- Document extract -

■ ■ ■ ■

James Dean uses the most advanced 21st century technology to shed light on this 2,000 year old mystery.
This simple tube is the basis of an impossibly sophisticated ancient super weapon.
This is steam power 2,000 years before the industrial revolution.
The heating chamber is cooked up to over 212 degrees fahrenheit or 100 degrees centigrade.
When a small amount of water is introduced, it rapidly turns to steam, and the pressure from these expanding gases fires the ball out at incredible speeds.
It's the same principle that fires muskets and cannons, even the ak47 or the m777 howitzer.
But would this design from 2,200 years ago have worked? To understand the impact this weapon could have had on the mighty Roman Navy, we must look at the devastation that cannonballs could inflict.
Experimental model maker Richard windley knows exactly why the Cannon produced such great fear.
If they were fired at ships with enough energy, they would probably pierce the hulls.
They would probably send splinters flying in all directions.
We know for example that in Nelson's time, far more men were killed through flying splinters than actually being hit by the cannonball themselves.
You imagine pieces of sharp wood maybe a foot long traveling at very, very high velocities, they just pierce a body absolutely with no problem whatsoever.
But could Archimedes' Cannon pack the punch needed for such destruction using only the power of steam? In Austin Texas we have challenged Steve wolf to reconstruct this ancient super weapon.
Steve will have to find a way to compress steam under enormous pressure, a dangerous task.
In his workshop, he uses available parts to see if he can re create the impossible and prove that Archimedes was thousands of years ahead of his time.
Once he has finished the weapon, he aims to test it with live fire.

■ ■ ■ ■

- Your goal -
Reproduce verbatim the passage of the steam cannon transcript from "The heating chamber" up to and including "at incredible speeds.".

- Data extract -
■ ■ ■ ■

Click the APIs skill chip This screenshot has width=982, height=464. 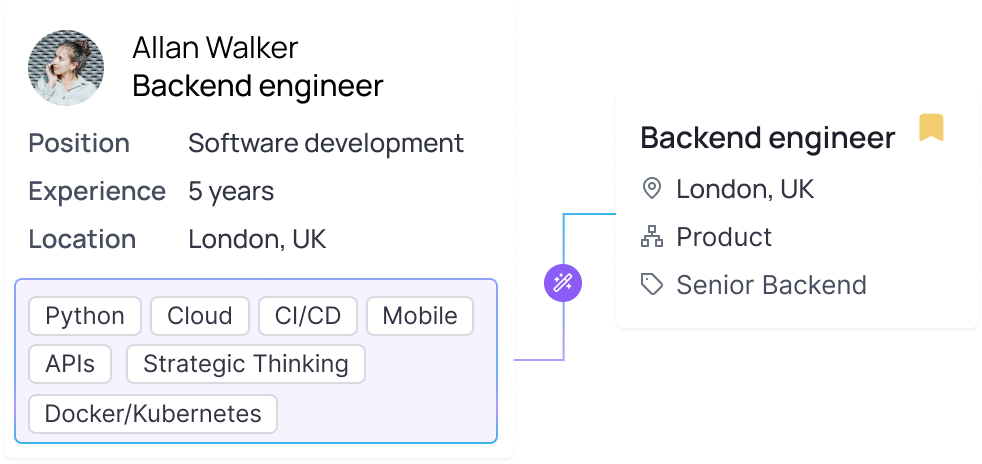[x=70, y=364]
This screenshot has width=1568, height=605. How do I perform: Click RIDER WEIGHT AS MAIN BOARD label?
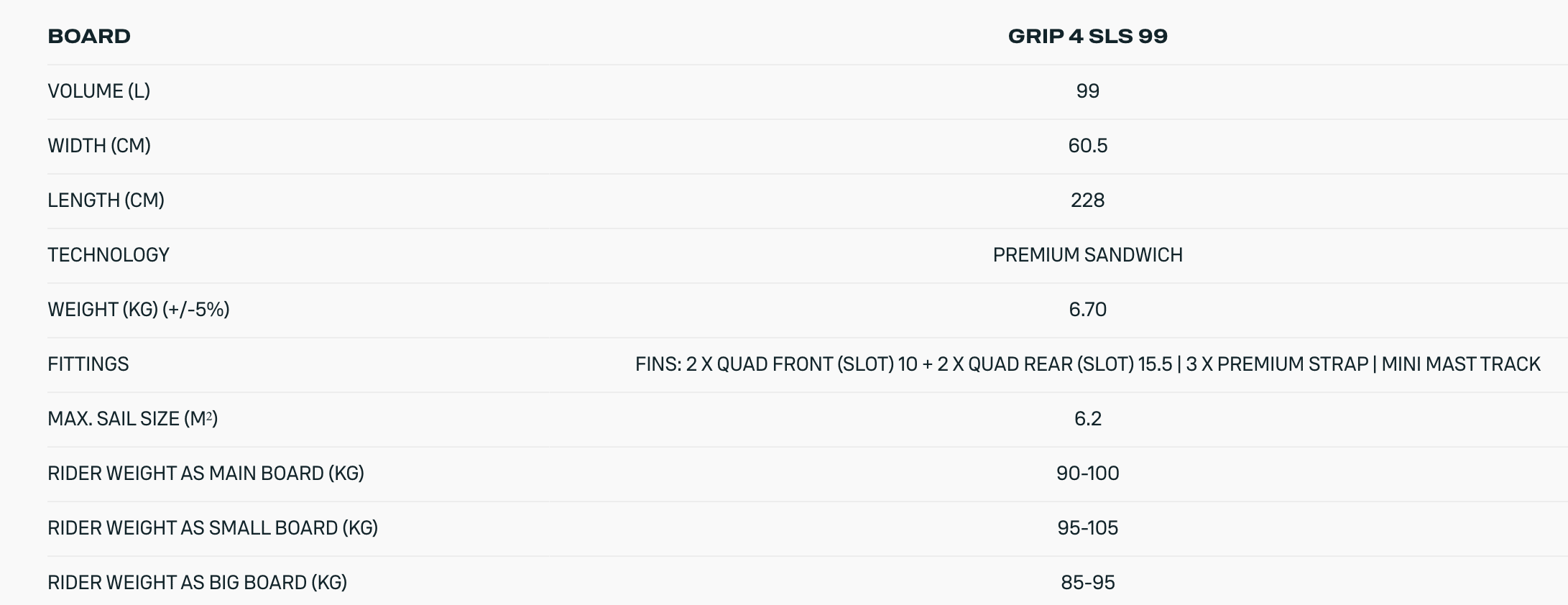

■ ■ ■ ■

- Right answer -
The heating chamber is cooked up to over 212 degrees fahrenheit or 100 degrees centigrade.
When a small amount of water is introduced, it rapidly turns to steam, and the pressure from these expanding gases fires the ball out at incredible speeds.